En brûlant ses papiers avant de prendre la mer, le harrag brouille son histoire aux yeux des contrôles administratifs du futur pays d’accueil mais aussi à ses propres yeux. Dès le départ de son aventure, le harrag est prêt à renier toute son existence d’un côté – l’Algérie – et s’impose d’avancer sans possibilité de revenir en arrière.


Les prétendants au départ n’ont d’autre choix que celui d’aller de l’avant, d’aller jusqu’au bout. Tel un Tariq Ibn Ziyad, figure algérienne qui donna son nom au détroit de Gibraltar - un passage bien connu des harragas marocains - tel ce héros légendaire de l’histoire des conquêtes arabes, le harrag aussi brûle ses vaisseaux, avec pour seul possible, aller de l’avant.


Aller de l’avant, ligne de fuite mais aussi acte de désir plus fortement encore que l’expression d’une désespérance ; une prise de risque qui n’est pas uniquement dictée par la quête d’un Occident chimérique mais indéniablement une fuite qui interpelle le devenir de l’Algérie toute entière.


Le harrag, figure ulysséenne du texte de Mustapha Benfodil


Deux récits emmêlent la narration, deux récits qui avancent en parallèle, déclinant notamment trois partitions importantes : l’épopée périlleuse de « Tarik Ibn Harrag », figure du harrag, dérivant sur les mers du hasard, l’odyssée lilliputienne de « ProtoTarik », foetus voguant dans la « mer amniotique » et celle de Yasmina.
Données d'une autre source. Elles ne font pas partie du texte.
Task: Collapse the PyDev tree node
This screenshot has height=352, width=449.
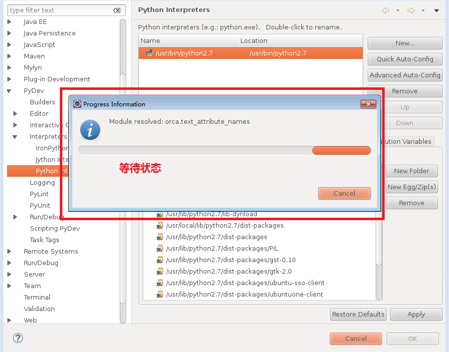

Esquisse de synopsis écrit par l’auteur :
Sur un bateau à destination d’un port méditerranéen embarque Yasmina. C’est son énième et « infinitième » voyage. Elle erre de port en port à la recherche de son fils ou d’un havre de paix pour son âme en lambeaux, pour sa conscience torturée. Son fils, Tarik, disparu en mer…
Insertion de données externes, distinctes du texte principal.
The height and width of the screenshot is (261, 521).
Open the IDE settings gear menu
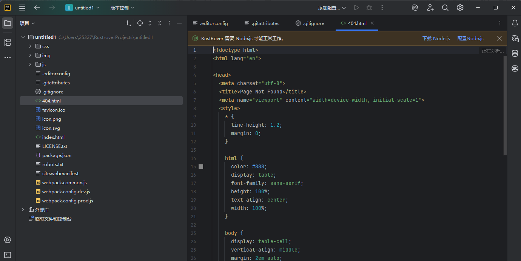(x=460, y=8)
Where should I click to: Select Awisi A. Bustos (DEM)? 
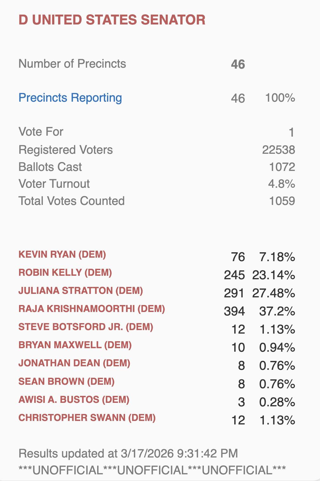point(74,399)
Comme prise de démence, elle ne cesse de répéter : « Qu’est-ce que j’ai fait ? Qu’est-ce que je n’ai pas fait ? ».


Elle engage un étrange dialogue avec Apocalypso, la Mer-Sans-E.


Elle veut comprendre pourquoi son fils lui préfère cette charmeuse au coeur d’ogresse et ses abysses ténébreuses. Elle propose un curieux marché à Apocalypso : son corps en échange de celui de Tarik. Elle jette à l’eau une tombe à son épitaphe en espérant qu’elle remonte berceau.


Pendant que la voix cassée de Yasmina fend les mers en voguant sur des eaux inclémentes, celle de Tarik, doucereuse, fine, enfantine, l’accompagne dans sa quête éperdue.


C’est celle de Tarik à l’état foetal, en écho à l’odyssée utérine et l’aventure de la naissance.


Une autre voix, sourdant des abysses ténébreuses, est celle d’un Tarik qui coule. Récit macabre de son naufrage.


Neuf secondes qui anéantissent brutalement les neufs mois de la fertilité, les joies de la natalité et le grand récit d’une vie entière.


Le chemin qui va de l’utérus maternel au ventre de la mer : telle est l’odyssée tortueuse de Tarik et Yasmina.


C’est, en somme, l’histoire du « e » qui disparaît en cours de route.


Simple lettre qui se dresse comme un isthme protecteur : celle qui sépare les mots « mère » et « mer ». Une odyssée périlleuse qui jette en offrande à Poséidon la mémoire de tous ces jours que Yasmina avait cru heureux.